**Exercise goal**
Format the records below as a Markdown table with two columns, No. and Entry, putting a row number in the first and one line of text in the second. Leave out blank lines.

**Records for the task**
+ + + +

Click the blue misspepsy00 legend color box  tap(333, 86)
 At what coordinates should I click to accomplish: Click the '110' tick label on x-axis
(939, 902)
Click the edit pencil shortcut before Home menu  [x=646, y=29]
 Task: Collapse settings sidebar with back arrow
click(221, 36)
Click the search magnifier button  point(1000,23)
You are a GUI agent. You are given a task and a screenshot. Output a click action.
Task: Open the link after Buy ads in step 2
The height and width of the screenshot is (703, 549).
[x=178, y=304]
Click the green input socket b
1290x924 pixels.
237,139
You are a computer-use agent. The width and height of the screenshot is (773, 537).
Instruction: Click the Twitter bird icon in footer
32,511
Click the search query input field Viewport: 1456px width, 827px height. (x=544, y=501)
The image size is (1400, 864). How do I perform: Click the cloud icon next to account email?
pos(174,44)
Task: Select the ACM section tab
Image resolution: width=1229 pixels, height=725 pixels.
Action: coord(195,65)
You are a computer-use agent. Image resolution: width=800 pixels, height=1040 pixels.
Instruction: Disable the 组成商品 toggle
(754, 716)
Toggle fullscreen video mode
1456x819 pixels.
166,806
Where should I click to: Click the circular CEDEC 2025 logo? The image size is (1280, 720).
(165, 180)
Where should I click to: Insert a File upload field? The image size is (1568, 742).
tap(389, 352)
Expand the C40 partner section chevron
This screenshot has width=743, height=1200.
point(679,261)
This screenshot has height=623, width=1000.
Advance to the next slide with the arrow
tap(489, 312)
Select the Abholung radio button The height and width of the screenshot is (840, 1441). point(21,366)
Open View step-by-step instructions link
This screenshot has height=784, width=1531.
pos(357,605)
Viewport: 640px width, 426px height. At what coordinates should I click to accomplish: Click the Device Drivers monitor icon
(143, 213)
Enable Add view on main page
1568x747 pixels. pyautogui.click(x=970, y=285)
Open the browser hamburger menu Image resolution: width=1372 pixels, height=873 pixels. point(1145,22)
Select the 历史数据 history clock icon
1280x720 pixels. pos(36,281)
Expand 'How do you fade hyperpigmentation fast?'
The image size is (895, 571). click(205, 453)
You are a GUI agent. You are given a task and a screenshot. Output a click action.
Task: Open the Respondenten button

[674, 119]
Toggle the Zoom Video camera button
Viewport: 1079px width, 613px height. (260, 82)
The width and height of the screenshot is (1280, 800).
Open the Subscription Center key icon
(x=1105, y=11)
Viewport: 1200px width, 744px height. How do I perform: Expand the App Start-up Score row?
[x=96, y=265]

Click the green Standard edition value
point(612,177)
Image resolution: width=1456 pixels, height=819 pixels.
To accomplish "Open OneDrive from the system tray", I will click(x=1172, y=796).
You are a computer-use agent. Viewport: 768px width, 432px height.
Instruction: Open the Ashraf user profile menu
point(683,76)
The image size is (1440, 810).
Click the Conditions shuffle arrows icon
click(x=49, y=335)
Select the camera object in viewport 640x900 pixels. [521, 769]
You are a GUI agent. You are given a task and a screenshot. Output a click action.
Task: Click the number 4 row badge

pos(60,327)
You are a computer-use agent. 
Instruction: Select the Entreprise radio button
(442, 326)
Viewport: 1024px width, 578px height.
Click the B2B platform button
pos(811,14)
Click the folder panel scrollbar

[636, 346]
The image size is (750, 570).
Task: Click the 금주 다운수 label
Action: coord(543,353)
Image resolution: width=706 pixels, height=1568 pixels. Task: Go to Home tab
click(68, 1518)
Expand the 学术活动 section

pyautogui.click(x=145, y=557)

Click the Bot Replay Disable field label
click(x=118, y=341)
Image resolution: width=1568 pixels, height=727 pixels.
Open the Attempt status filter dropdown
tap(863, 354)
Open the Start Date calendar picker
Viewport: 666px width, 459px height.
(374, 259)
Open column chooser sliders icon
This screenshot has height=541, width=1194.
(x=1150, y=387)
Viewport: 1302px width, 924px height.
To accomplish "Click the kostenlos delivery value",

+ + + +

**Exercise result**
| No. | Entry |
|---|---|
| 1 | Click the blue misspepsy00 legend color box  tap(333, 86) |
| 2 |  At what coordinates should I click to accomplish: Click the '110' tick label on x-axis |
| 3 | (939, 902) |
| 4 | Click the edit pencil shortcut before Home menu  [x=646, y=29] |
| 5 |  Task: Collapse settings sidebar with back arrow |
| 6 | click(221, 36) |
| 7 | Click the search magnifier button  point(1000,23) |
| 8 | You are a GUI agent. You are given a task and a screenshot. Output a click action. |
| 9 | Task: Open the link after Buy ads in step 2 |
| 10 | The height and width of the screenshot is (703, 549). |
| 11 | [x=178, y=304] |
| 12 | Click the green input socket b |
| 13 | 1290x924 pixels. |
| 14 | 237,139 |
| 15 | You are a computer-use agent. The width and height of the screenshot is (773, 537). |
| 16 | Instruction: Click the Twitter bird icon in footer |
| 17 | 32,511 |
| 18 | Click the search query input field Viewport: 1456px width, 827px height. (x=544, y=501) |
| 19 | The image size is (1400, 864). How do I perform: Click the cloud icon next to account email? |
| 20 | pos(174,44) |
| 21 | Task: Select the ACM section tab |
| 22 | Image resolution: width=1229 pixels, height=725 pixels. |
| 23 | Action: coord(195,65) |
| 24 | You are a computer-use agent. Image resolution: width=800 pixels, height=1040 pixels. |
| 25 | Instruction: Disable the 组成商品 toggle |
| 26 | (754, 716) |
| 27 | Toggle fullscreen video mode |
| 28 | 1456x819 pixels. |
| 29 | 166,806 |
| 30 | Where should I click to: Click the circular CEDEC 2025 logo? The image size is (1280, 720). |
| 31 | (165, 180) |
| 32 | Where should I click to: Insert a File upload field? The image size is (1568, 742). |
| 33 | tap(389, 352) |
| 34 | Expand the C40 partner section chevron |
| 35 | This screenshot has width=743, height=1200. |
| 36 | point(679,261) |
| 37 | This screenshot has height=623, width=1000. |
| 38 | Advance to the next slide with the arrow |
| 39 | tap(489, 312) |
| 40 | Select the Abholung radio button The height and width of the screenshot is (840, 1441). point(21,366) |
| 41 | Open View step-by-step instructions link |
| 42 | This screenshot has height=784, width=1531. |
| 43 | pos(357,605) |
| 44 | Viewport: 640px width, 426px height. At what coordinates should I click to accomplish: Click the Device Drivers monitor icon |
| 45 | (143, 213) |
| 46 | Enable Add view on main page |
| 47 | 1568x747 pixels. pyautogui.click(x=970, y=285) |
| 48 | Open the browser hamburger menu Image resolution: width=1372 pixels, height=873 pixels. point(1145,22) |
| 49 | Select the 历史数据 history clock icon |
| 50 | 1280x720 pixels. pos(36,281) |
| 51 | Expand 'How do you fade hyperpigmentation fast?' |
| 52 | The image size is (895, 571). click(205, 453) |
| 53 | You are a GUI agent. You are given a task and a screenshot. Output a click action. |
| 54 | Task: Open the Respondenten button |
| 55 | [674, 119] |
| 56 | Toggle the Zoom Video camera button |
| 57 | Viewport: 1079px width, 613px height. (260, 82) |
| 58 | The width and height of the screenshot is (1280, 800). |
| 59 | Open the Subscription Center key icon |
| 60 | (x=1105, y=11) |
| 61 | Viewport: 1200px width, 744px height. How do I perform: Expand the App Start-up Score row? |
| 62 | [x=96, y=265] |
| 63 | Click the green Standard edition value |
| 64 | point(612,177) |
| 65 | Image resolution: width=1456 pixels, height=819 pixels. |
| 66 | To accomplish "Open OneDrive from the system tray", I will click(x=1172, y=796). |
| 67 | You are a computer-use agent. Viewport: 768px width, 432px height. |
| 68 | Instruction: Open the Ashraf user profile menu |
| 69 | point(683,76) |
| 70 | The image size is (1440, 810). |
| 71 | Click the Conditions shuffle arrows icon |
| 72 | click(x=49, y=335) |
| 73 | Select the camera object in viewport 640x900 pixels. [521, 769] |
| 74 | You are a GUI agent. You are given a task and a screenshot. Output a click action. |
| 75 | Task: Click the number 4 row badge |
| 76 | pos(60,327) |
| 77 | You are a computer-use agent.  |
| 78 | Instruction: Select the Entreprise radio button |
| 79 | (442, 326) |
| 80 | Viewport: 1024px width, 578px height. |
| 81 | Click the B2B platform button |
| 82 | pos(811,14) |
| 83 | Click the folder panel scrollbar |
| 84 | [636, 346] |
| 85 | The image size is (750, 570). |
| 86 | Task: Click the 금주 다운수 label |
| 87 | Action: coord(543,353) |
| 88 | Image resolution: width=706 pixels, height=1568 pixels. Task: Go to Home tab |
| 89 | click(68, 1518) |
| 90 | Expand the 学术活动 section |
| 91 | pyautogui.click(x=145, y=557) |
| 92 | Click the Bot Replay Disable field label |
| 93 | click(x=118, y=341) |
| 94 | Image resolution: width=1568 pixels, height=727 pixels. |
| 95 | Open the Attempt status filter dropdown |
| 96 | tap(863, 354) |
| 97 | Open the Start Date calendar picker |
| 98 | Viewport: 666px width, 459px height. |
| 99 | (374, 259) |
| 100 | Open column chooser sliders icon |
| 101 | This screenshot has height=541, width=1194. |
| 102 | (x=1150, y=387) |
| 103 | Viewport: 1302px width, 924px height. |
| 104 | To accomplish "Click the kostenlos delivery value", |